START Data for review
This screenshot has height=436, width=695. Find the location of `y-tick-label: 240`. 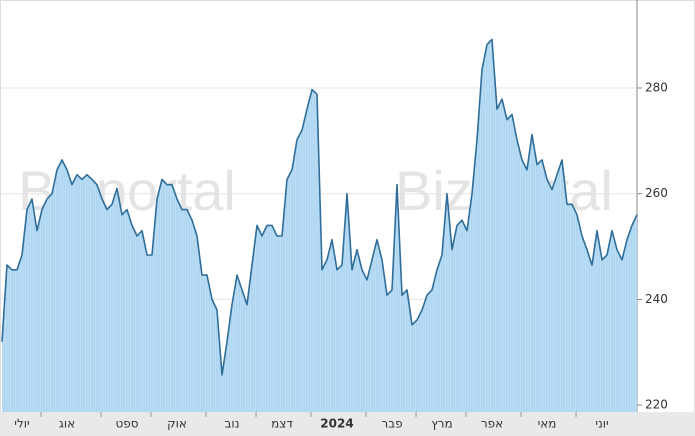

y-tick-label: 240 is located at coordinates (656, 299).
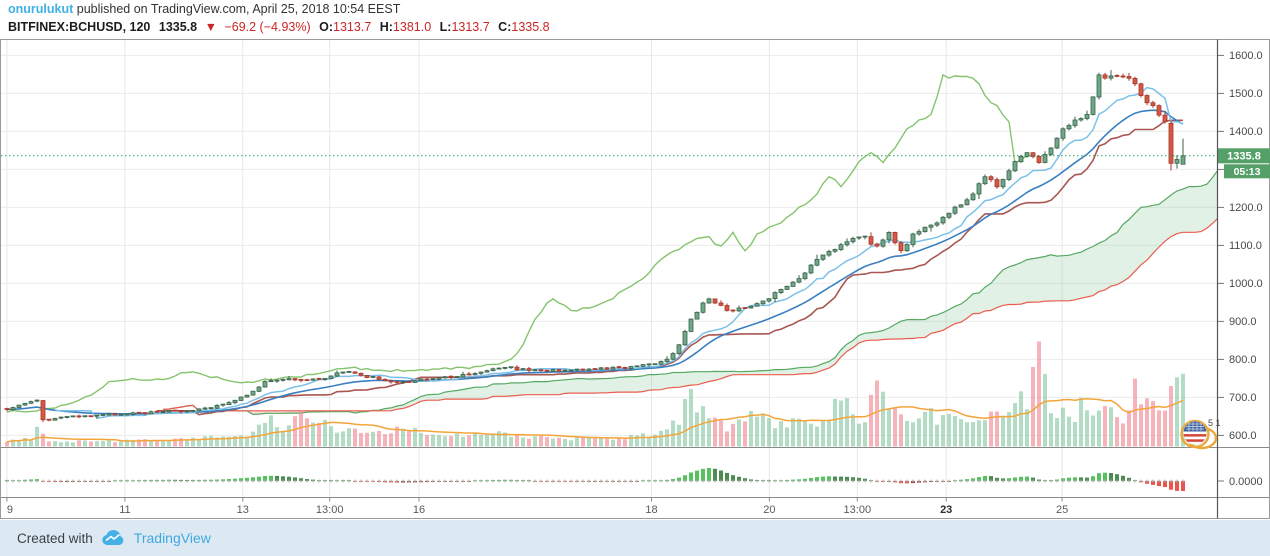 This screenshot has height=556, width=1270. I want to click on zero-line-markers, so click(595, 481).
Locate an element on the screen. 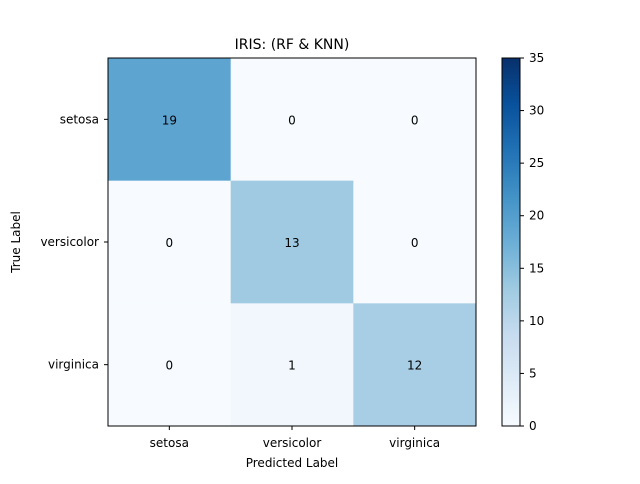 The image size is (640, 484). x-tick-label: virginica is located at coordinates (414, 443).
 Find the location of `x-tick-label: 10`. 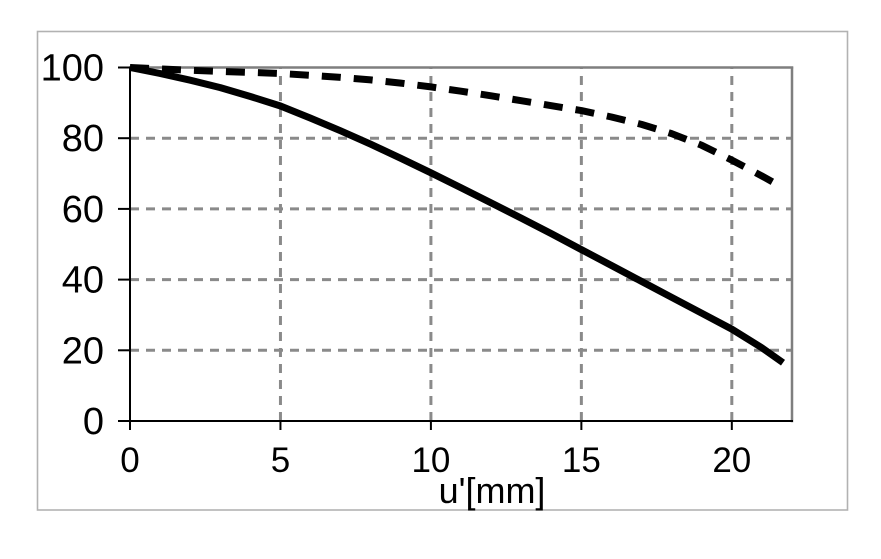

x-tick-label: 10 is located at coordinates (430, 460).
END Data for review
START Data for review
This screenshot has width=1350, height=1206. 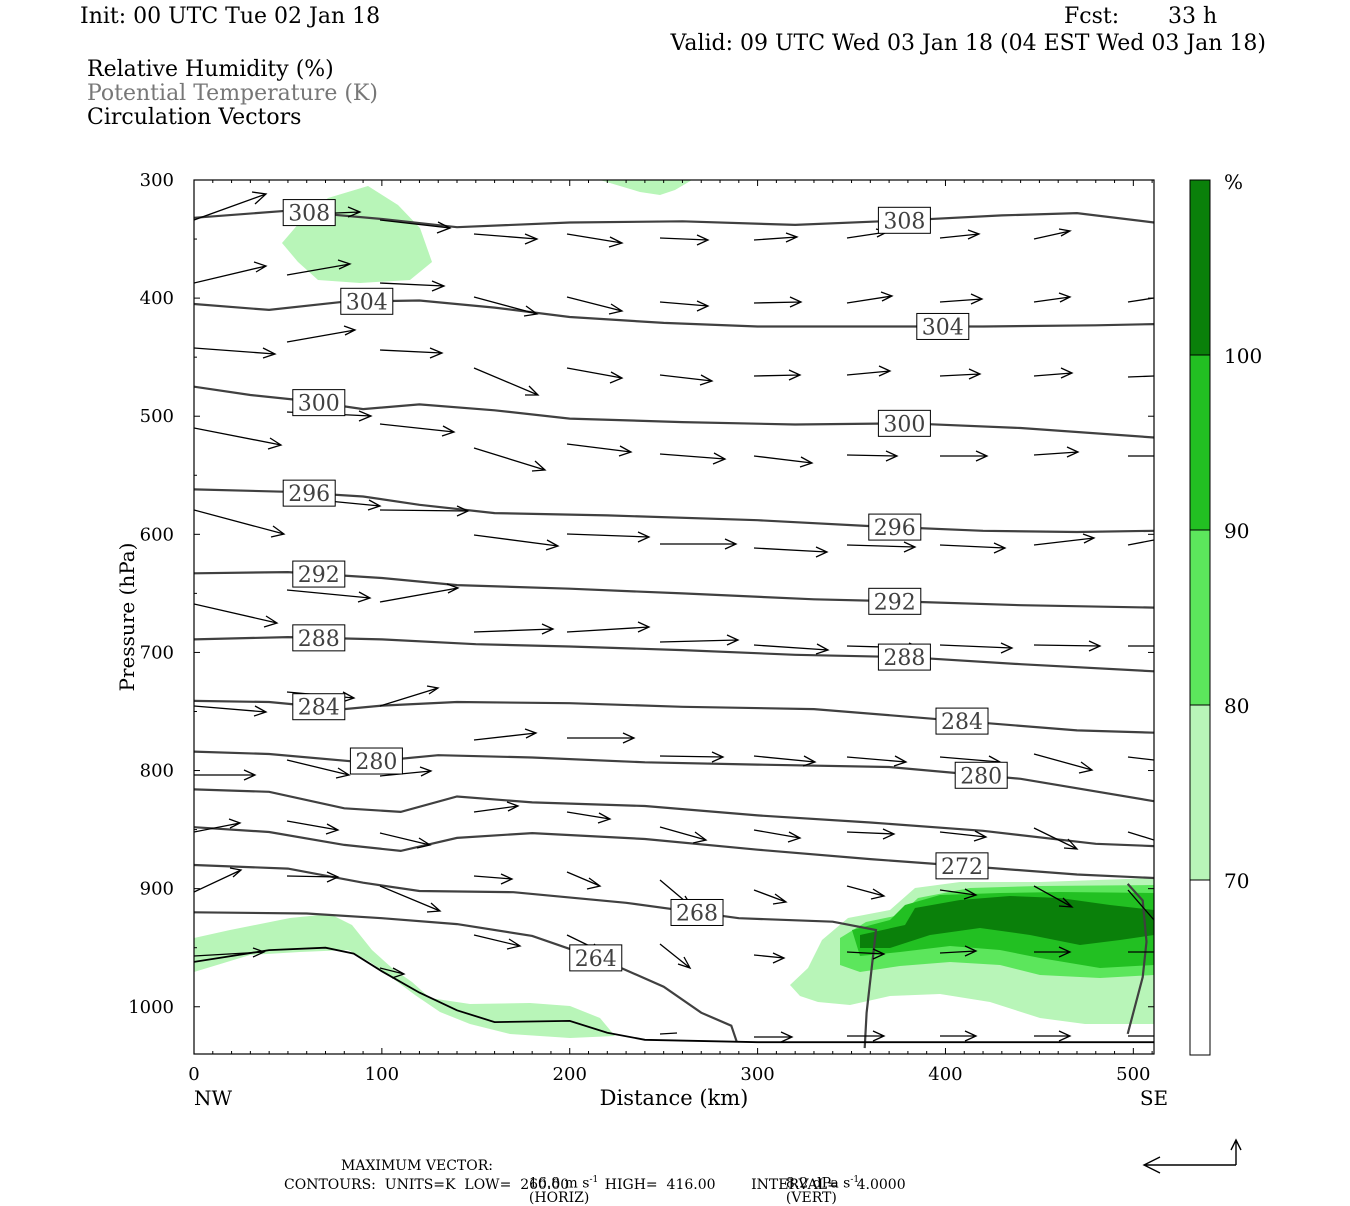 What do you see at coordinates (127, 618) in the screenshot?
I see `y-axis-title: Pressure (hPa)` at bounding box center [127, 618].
END Data for review
Brief
Copy the lines word for word, from the line with "This screenshot has height=436, width=695." up to and including the line with "This screenshot has height=556, width=1270.". Leave the pictures out of your answer.

Answer to the problem
This screenshot has height=436, width=695. Find the location of `y-tick-label: 240`. 

y-tick-label: 240 is located at coordinates (656, 299).
 This screenshot has height=556, width=1270. I want to click on zero-line-markers, so click(595, 481).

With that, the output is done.